* Prompt
Answer these questions from the CD40 text:
1. The transmembranous domain of CD40 was replaced with that of which molecule?
2. What cells were stably transfected with wild-type CD40 or chimeric CD40/CD45?
3. Which signaling molecules did the chimeric receptor fail to activate?
*** Opening Text for analysis ***
The transmembranous domain of CD40 determines CD40 partitioning into lipid rafts

Stimulation of CD40 has been previously shown to result in a release of ceramide in small sphingolipid-enriched rafts in the cell membrane Grassmé et al., J. Immunol. 168 (2002) 298-307]. Those rafts fused to larger signaling platforms that served to cluster CD40. Here, we defined molecular mechanisms of CD40 clustering in membrane platforms. To this end, we replaced the transmembranous domain of CD40 with that of CD45, a molecule known to be excluded from lipid rafts. Murine T cells were stably transfected with wild-type CD40 or chimeric CD40/CD45. Flow cytometry confirmed normal binding properties of the mutant to CD40 ligand. Stimulation with CD40 ligand resulted in clustering of wild-type CD40, while the chimeric CD40/45 receptor failed to cluster. This correlated with a deficiency of the chimeric receptor to activate JNK, p38 MAP kinase and SAPK, known signaling molecules of the intracellular pathway initiated by CD40. Forced crosslinking of the CD40/45 chimeric receptor restored, at least partially, these signaling events. The results suggest that the transmembranous domain of CD40 is central for the recruitment to and clustering of CD40 in membrane platforms.
*** Closing Text for analysis ***
*** Opening Extracted data ***
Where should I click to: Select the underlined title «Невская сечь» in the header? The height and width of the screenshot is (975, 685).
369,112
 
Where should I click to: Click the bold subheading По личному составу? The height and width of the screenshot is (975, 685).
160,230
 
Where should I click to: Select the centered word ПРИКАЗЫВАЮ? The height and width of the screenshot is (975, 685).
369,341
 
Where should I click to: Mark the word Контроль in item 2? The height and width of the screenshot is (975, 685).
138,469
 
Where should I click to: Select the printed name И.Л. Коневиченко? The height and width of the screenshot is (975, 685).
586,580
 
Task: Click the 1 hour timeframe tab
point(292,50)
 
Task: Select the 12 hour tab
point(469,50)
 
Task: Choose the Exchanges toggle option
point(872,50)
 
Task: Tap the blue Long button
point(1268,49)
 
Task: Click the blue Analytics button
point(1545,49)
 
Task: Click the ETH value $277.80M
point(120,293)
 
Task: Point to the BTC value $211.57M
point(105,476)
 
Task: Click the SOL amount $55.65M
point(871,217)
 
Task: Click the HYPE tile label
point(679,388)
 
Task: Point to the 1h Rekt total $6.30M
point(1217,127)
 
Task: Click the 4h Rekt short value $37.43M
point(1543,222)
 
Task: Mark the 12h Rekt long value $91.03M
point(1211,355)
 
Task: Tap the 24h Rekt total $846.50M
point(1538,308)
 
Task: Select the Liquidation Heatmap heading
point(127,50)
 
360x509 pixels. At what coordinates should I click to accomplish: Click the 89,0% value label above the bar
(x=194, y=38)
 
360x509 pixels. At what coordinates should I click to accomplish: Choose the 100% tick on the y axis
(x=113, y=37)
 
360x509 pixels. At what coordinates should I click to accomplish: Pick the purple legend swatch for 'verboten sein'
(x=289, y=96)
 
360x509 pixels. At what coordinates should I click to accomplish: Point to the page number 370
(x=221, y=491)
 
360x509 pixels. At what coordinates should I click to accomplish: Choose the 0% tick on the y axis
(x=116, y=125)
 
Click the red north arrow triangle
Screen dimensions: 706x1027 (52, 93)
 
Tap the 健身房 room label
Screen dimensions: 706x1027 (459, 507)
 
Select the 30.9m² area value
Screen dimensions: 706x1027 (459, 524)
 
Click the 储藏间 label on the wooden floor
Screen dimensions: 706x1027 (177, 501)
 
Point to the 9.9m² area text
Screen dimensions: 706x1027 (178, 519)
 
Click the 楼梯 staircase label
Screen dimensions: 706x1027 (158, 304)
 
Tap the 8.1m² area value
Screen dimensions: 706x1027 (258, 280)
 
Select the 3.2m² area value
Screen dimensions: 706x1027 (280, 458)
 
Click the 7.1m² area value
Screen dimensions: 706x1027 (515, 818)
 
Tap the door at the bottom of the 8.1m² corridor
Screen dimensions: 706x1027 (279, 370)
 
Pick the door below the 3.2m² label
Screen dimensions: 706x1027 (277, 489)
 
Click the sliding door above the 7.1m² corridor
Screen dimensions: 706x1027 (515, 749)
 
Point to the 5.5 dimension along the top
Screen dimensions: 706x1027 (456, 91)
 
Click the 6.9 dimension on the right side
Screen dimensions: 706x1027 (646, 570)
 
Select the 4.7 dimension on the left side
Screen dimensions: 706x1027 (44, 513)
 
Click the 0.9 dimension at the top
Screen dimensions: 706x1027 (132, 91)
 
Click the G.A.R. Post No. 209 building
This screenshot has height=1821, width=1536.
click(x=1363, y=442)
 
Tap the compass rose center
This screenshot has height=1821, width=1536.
*** Closing Extracted data ***
* Result below
1. CD45
2. Murine T cells
3. JNK, p38 MAP kinase and SAPK